Bab 30

6.9K 231 3
                                    

Udara pagi yang kurindukan, aku membuka jendela dapur lebar-lebar dan menghirup udaranya dengan serakah. Ibu tertawa melihat tingkah ku sambil menggoreng telur mata sapinya. Sedang aku mulai membuat teh manis.

"Ma, kapan-kapan datanglah ke Ibu kota. Aku akan membawa mama jalan-jalan dan nginap di apartemen ku." Kataku pada mama

"Aku akan kesana saat kamu menikah nanti." Canda mama sambil tertawa.

"Serius, Ma." Rengek ku

"Aku tidak cocok dengan suasana di kota besar. Tidak ada yang bisa dilihat selain bangunan-bangunan besar.

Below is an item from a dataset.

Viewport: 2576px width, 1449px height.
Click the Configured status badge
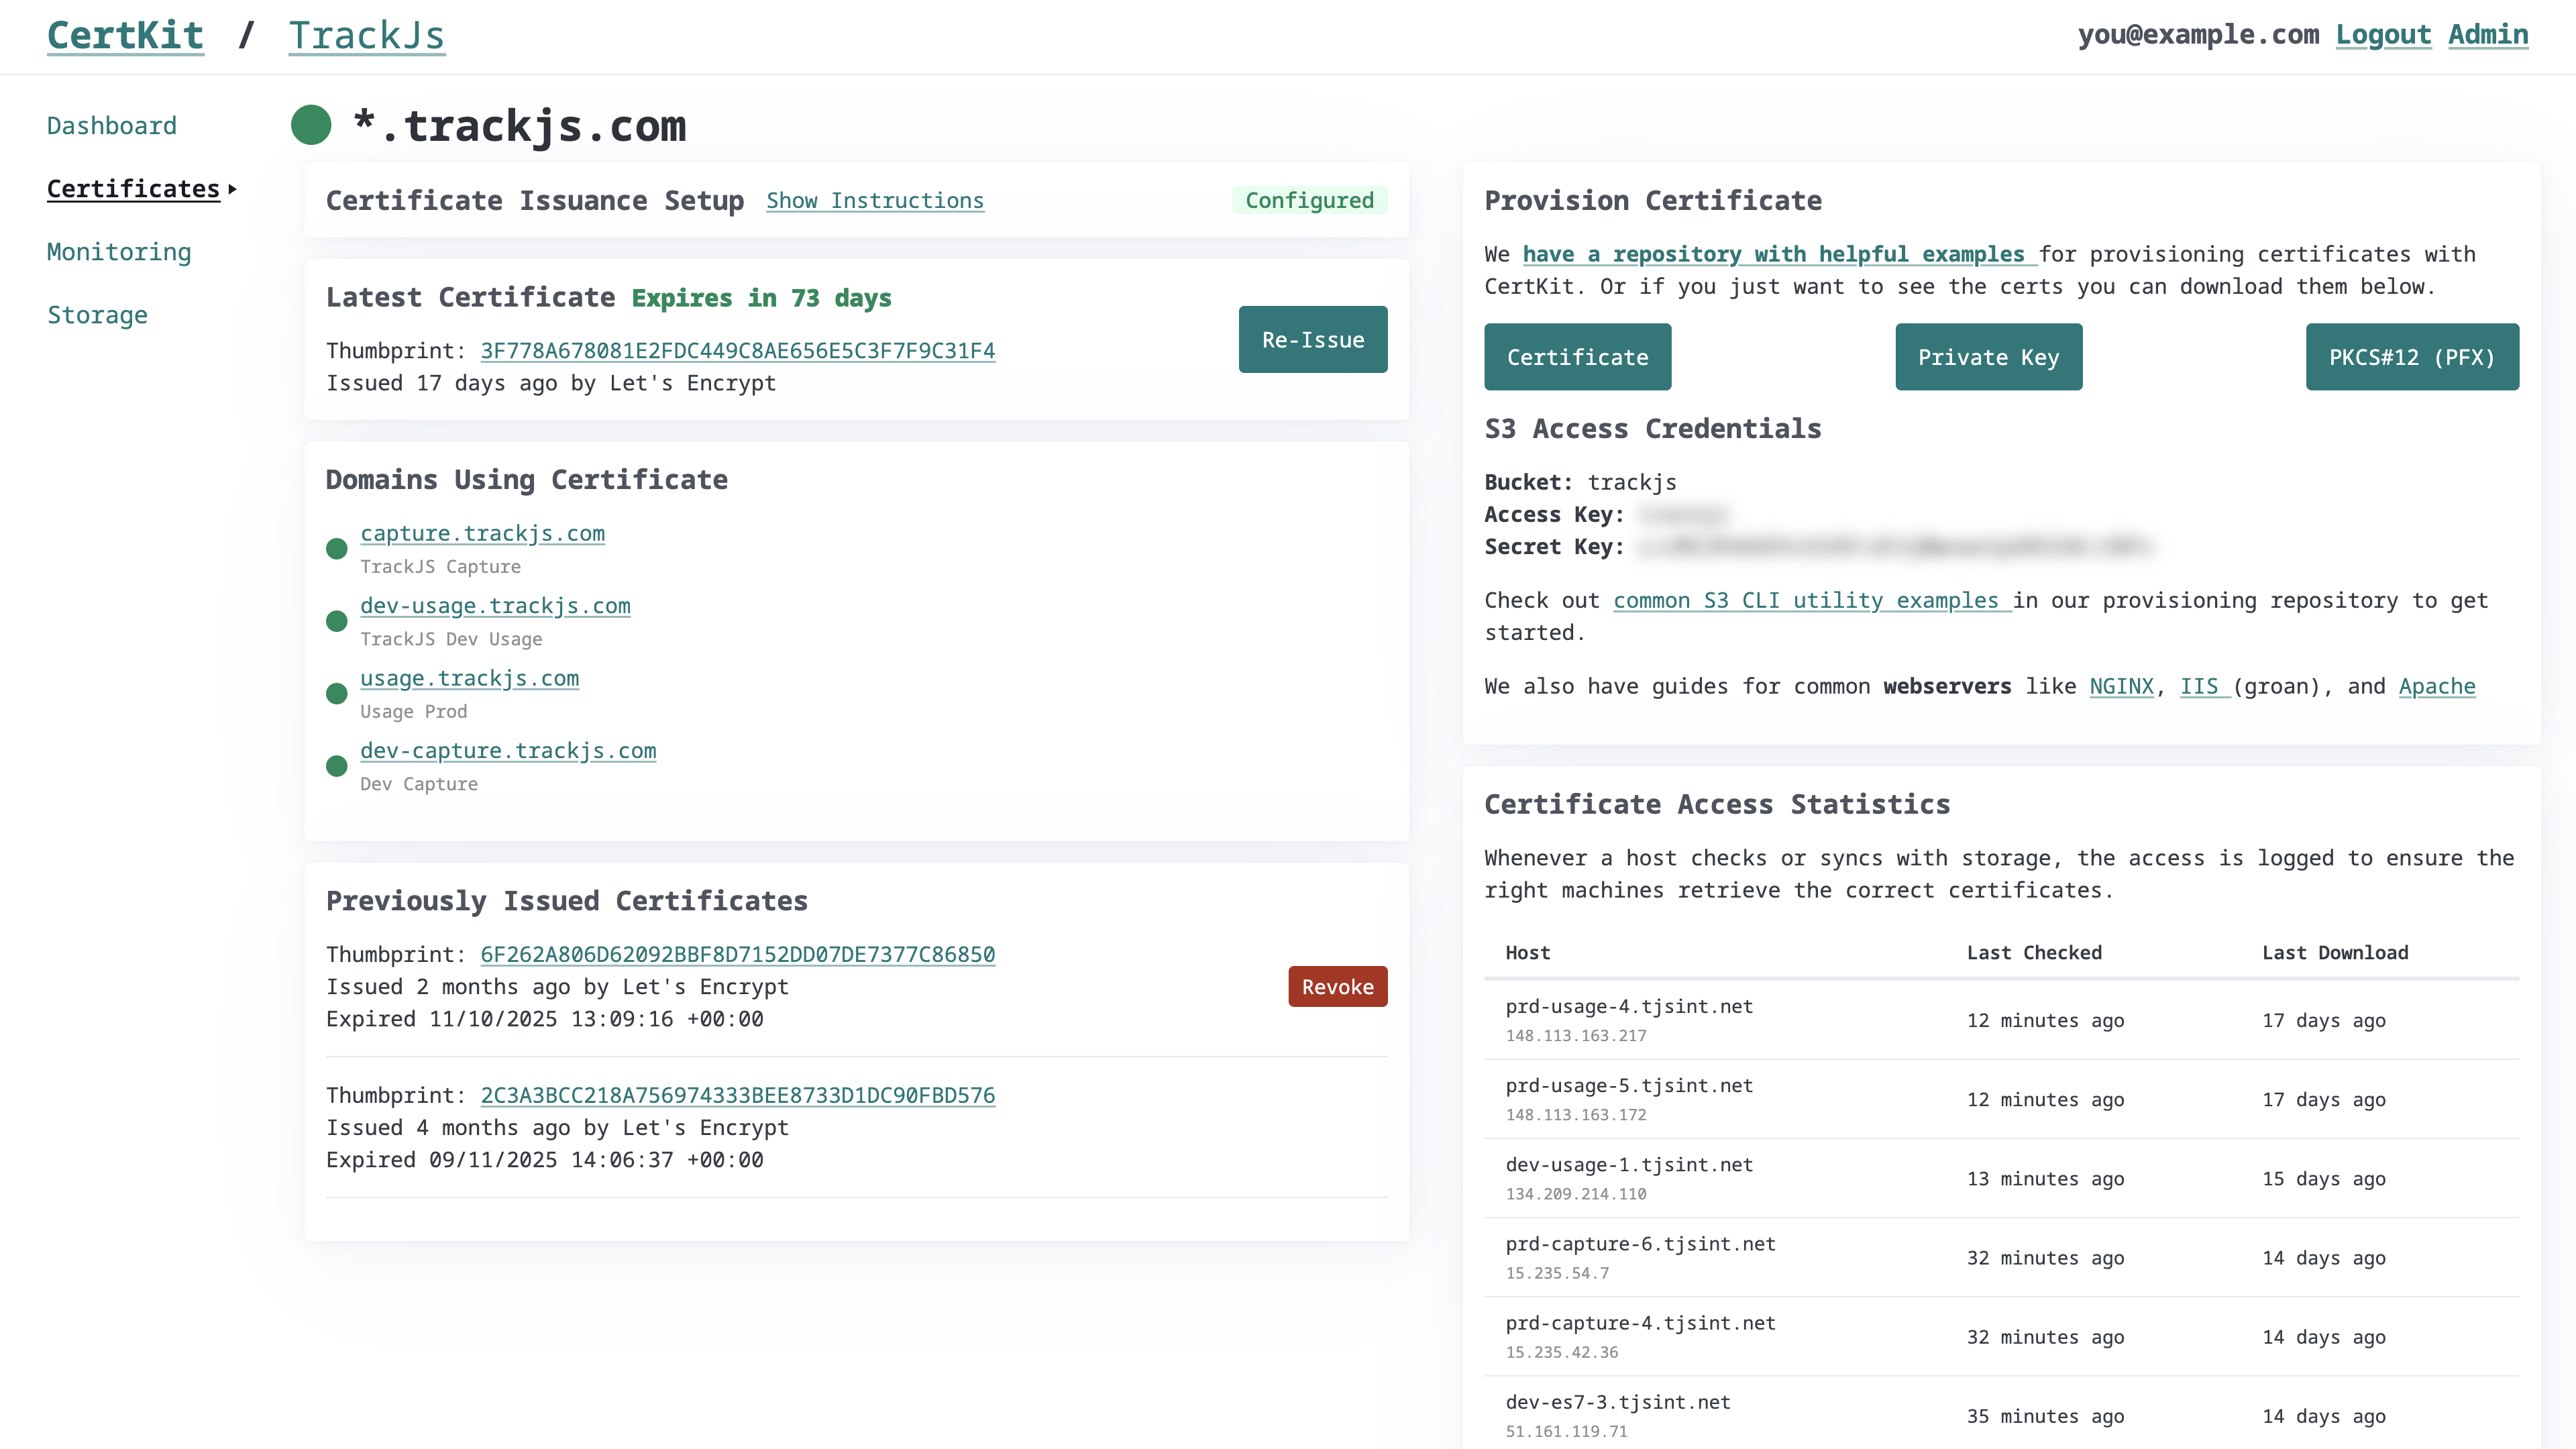1309,201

Lagi pula di TV juga bisa lihat kok."

"Mama kolot." Ejek ku lalu kami tertawa bersama.

Aku meletakkan teh manis di meja makan untuk papa, mama dan kopi hitam untuk ku dan Peter. Aku berlari kecil ke ruang depan untuk memanggil Papa dan Peter untuk sarapan dan ternyata mereka sedang duduk di teras.

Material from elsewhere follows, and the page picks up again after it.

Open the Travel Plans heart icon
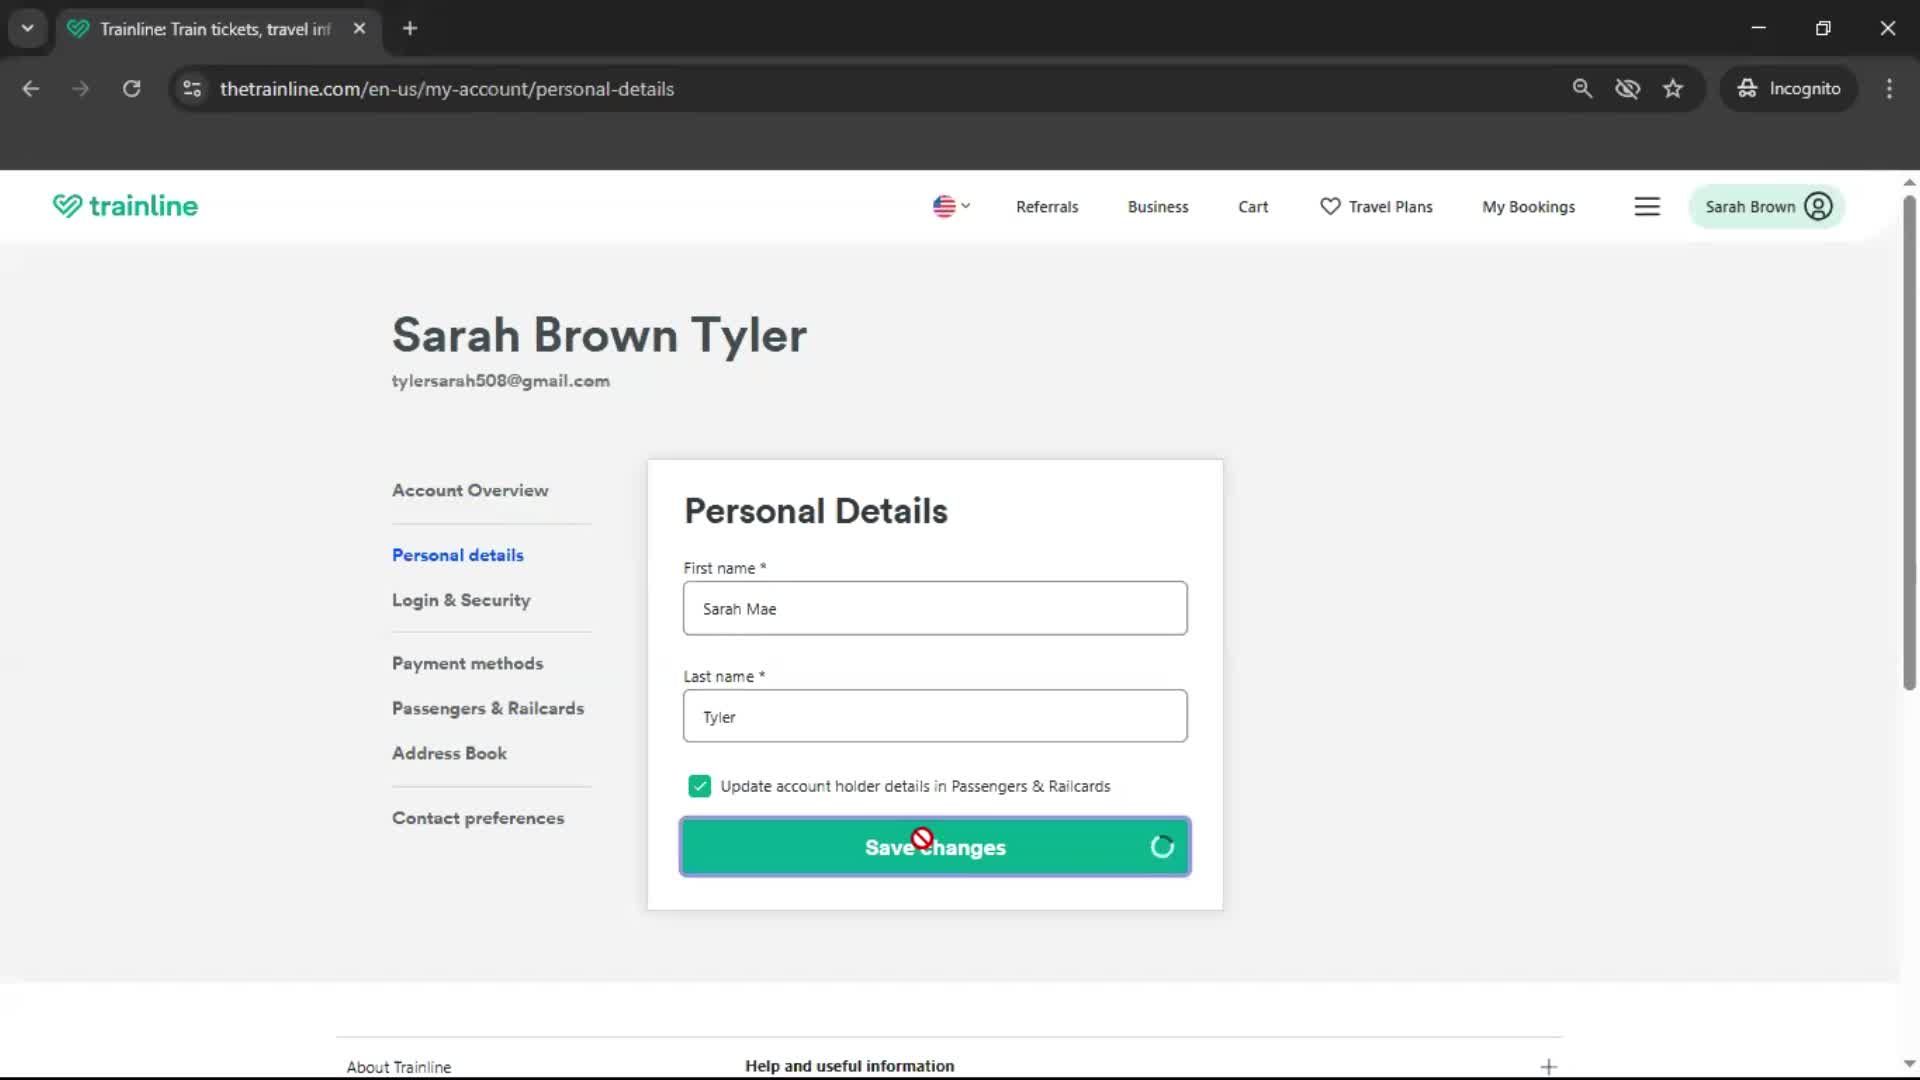The image size is (1920, 1080). coord(1330,206)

"Jagalah putri kami, walaupun sungguh berat membiarkan dia pergi sendiri ke ibu kota. Aku percaya kamu bukan pemuda yang suka mempermainkan wanita." Kata Papa. Tanpa sadar aku menguping pembicaraan mereka.

"Aku akan selalu menjaganya. Sebenarnya Qwen adalah wanita pertama dalam hidupku dan aku sangat menghargainya."

"Benarkah? Kamu beda dengan lelaki kaya lain yang suka berfoya-foya mempermainkan wanita."

"Memimpin sebuah perusahaan itu bukan hal yang mudah, aku tidak sempat untuk memikirkan hal lain yang tidak berguna. Aku sangat bersyukur Dengan Qwen yang banyak membantu."

"Benarkah Qwen sebaik itu? Dalam bayangan kami, dia masih gadis kecil yang manja dan cengeng."

"Tidak, anda mendidiknya dengan sangat baik. Qwen seorang pekerja keras, tidak pernah mengeluh dan manja. Orang tua ku juga suka pada Qwen."

"Jadi orang tua mu sudah tahu hubungan kalian? Jangan-jangan kalian sudah berencana untuk menikah?"

"Aku akan melamarnya setelah dia benar-benar siap untuk mendampingi ku."

"Terima kasih sudah mencintai Qwen. Kami sebagai orang tua akan selalu mendoakan kebahagiaan kalian dari jauh."

Bulir-bulir air mata jatuh dari pelupuk mata ku. Air mata haru sekaligus perasaan bersalah pada Peter. Seketika, dalam hati ku sudah memutuskan untuk menyelesaikan masalah ku dengan Ted dan membuka hatiku untuk Peter. Apalagi setelah mengetahui kenyataan tentang Ted pada ku. Peter benar, aku tidak perlu menjadi wanita bodoh yang mengorbankan harga diriku demi sebuah hubungan yang belum pasti. Jika dipikir kembali, Ted bisa menjadi seperti ini juga karena kemunculan ku.

Sebenarnya, ada cara lain untuk menghilangkan ketakutan. Yaitu menghindari apa yang kita takutkan.

***

Sehabis sarapan, aku mengajak Peter untuk jalan-jalan. Aku membawanya menaiki bukit yang tidak terlalu curam.

"Inikah sebabnya kamu begitu lancar memanjati Rock Climbing?" Kata Peter sambil mencari tempat berpijak diantara bebatuan.

"Ini bukan apa-apa. Ada lagi yang lebih curam." Kataku bangga

Tak berapa lama, kami sudah sampai di atas bukit dan berjalan di jalan setapak yang di kelilingi banyak pohon. Semakin lama berjalan, pohon-pohon mulai berkurang dan tampaklah padang rumput yang luas tempat dimana peternak selalu membawa sapi-sapi mereka merumput. Aku membentangkan tanganku sambil menutup mata, menikmati hangatnya matahari pagi.

"Disini indah sekali kan?" Tanyaku bangga pada Peter.

"Udara disini sangat segar dan hangat." Peter mengikutiku membentangkan tangannya sambil memenjamkan mata. Aku berbalik menghadap nya. Angin yang sepoi-sepoi mendorong tubuhku untuk mendekati dan memeluknya.